O argumento técnico — “prefeitura não precisa executar tudo, mas regular bem” — faz sentido, desde que o órgão regulador não seja capturado por pressões políticas. Transparência em tempo real dos pagamentos e metas contratuais ajudaria a transformar o discurso em controle social concreto.

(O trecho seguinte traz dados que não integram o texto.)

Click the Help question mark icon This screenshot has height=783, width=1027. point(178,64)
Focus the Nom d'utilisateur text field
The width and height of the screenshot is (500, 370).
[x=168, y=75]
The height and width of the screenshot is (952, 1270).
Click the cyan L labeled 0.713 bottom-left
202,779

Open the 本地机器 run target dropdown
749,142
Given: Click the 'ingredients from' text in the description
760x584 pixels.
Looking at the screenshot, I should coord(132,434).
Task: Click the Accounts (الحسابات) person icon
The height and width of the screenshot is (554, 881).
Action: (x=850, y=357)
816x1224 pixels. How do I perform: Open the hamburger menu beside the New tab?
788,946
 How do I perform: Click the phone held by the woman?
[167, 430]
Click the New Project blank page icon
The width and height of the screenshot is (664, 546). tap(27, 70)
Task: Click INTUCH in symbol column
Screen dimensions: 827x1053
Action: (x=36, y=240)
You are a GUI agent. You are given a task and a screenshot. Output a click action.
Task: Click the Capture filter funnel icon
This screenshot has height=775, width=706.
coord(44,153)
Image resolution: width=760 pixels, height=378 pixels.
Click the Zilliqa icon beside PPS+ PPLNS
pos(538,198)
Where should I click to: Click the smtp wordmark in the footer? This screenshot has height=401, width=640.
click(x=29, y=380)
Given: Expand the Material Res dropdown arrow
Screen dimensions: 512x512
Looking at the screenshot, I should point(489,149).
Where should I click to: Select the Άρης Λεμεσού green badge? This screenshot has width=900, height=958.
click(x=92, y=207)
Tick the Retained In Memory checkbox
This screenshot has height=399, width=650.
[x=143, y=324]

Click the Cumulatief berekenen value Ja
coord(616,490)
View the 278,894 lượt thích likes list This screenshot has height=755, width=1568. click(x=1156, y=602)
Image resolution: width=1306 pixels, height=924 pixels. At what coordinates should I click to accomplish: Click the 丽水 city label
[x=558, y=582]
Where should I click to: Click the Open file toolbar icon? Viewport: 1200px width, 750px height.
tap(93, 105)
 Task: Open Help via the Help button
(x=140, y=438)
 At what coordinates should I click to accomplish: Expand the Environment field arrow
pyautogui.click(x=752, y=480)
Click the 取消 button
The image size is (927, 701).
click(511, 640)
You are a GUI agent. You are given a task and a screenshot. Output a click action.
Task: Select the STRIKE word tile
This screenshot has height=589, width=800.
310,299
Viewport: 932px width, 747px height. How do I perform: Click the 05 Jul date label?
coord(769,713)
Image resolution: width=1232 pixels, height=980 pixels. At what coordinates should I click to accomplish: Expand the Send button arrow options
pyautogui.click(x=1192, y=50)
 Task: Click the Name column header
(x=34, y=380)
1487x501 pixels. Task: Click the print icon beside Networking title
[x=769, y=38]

HABITAÇÃO POPULAR: ENTRE O MÉRITO E O TETO

O prefeito lembra que a construção de três mil moradias em mandatos anteriores conteve o surgimento de favelas e derrubou aluguéis à época. Agora, quer mais duas mil unidades até 2028, embora admita que o déficit ultrapassa cinco mil inscrições​. A conta é apertada: o preço da terra urbana encareceu, e lotear periferia distante impõe custos de água, esgoto e transporte. Geninho ensaia uma saída negociada com proprietários privados para baratear áreas vazias dentro do perímetro urbano. Sem clareza sobre quais incentivos serão ofertados, a estratégia pode soar a música para especuladores.

O VOO DO AEROPORTO

Talvez nenhum tema desperte tanto entusiasmo quanto o futuro aeroporto federal. O cronograma de gabinete prevê edital até junho, ordem de serviço até dezembro e inauguração em meados de 2027​.

Geninho vende o projeto como polo logístico para todo o Noroeste paulista, capaz de atrair Polícia Federal, receita aduaneira e uma nova onda de investimentos turísticos. Em paralelo, cobra do governo do Estado a duplicação da rodovia Guapiaçu‑Olímpia — condição sine qua non para evitar gargalos.

A análise é correta: aeroporto sem estrada vira gargalo; estrada sem controle urbanístico vira espraiamento desordenado. Falta, porém, detalhar o plano de mitigação social: onde se alojarão os trabalhadores migrantes? Como evitar a explosão dos aluguéis até que as novas casas fiquem prontas?

INFRAESTRUTURA E ENERGIA

A licitação de R$ 21,7 milhões para restaurar a vicinal Natal Breda foi empenhada e deve iniciar em poucos meses. No pacote, a CPFL ergue nova subestação para dar “15 anos de sobrevida” ao sistema elétrico​.

Boa notícia, mas insuficiente se a população realmente dobrar pós‑aeroporto. Olhar de longo prazo exigirá diversificação da matriz energética e proteção de mananciais.

BALANÇO PROVISÓRIO

Os primeiros 100 dias de Geninho Zuliani revelam vigor administrativo e diagnóstico realista, mas também dependência de fatores externos — licitações federais, mercado imobiliário, contratação de pessoal especializado. O prefeito tem capital político, conhece Brasília e gosta de números; ainda assim, precisará de um colchão de governança capaz de atravessar crises e mudanças de vento até 2027.

Olímpia já não é a cidade de 2010: é um polo turístico que sonha com asas internacionais. Cabe ao governo conduzir esse voo sem perder de vista quem continua pisando o chão das UBSs, das escolas com telhado furado e dos bairros onde pode faltar o ônibus das seis.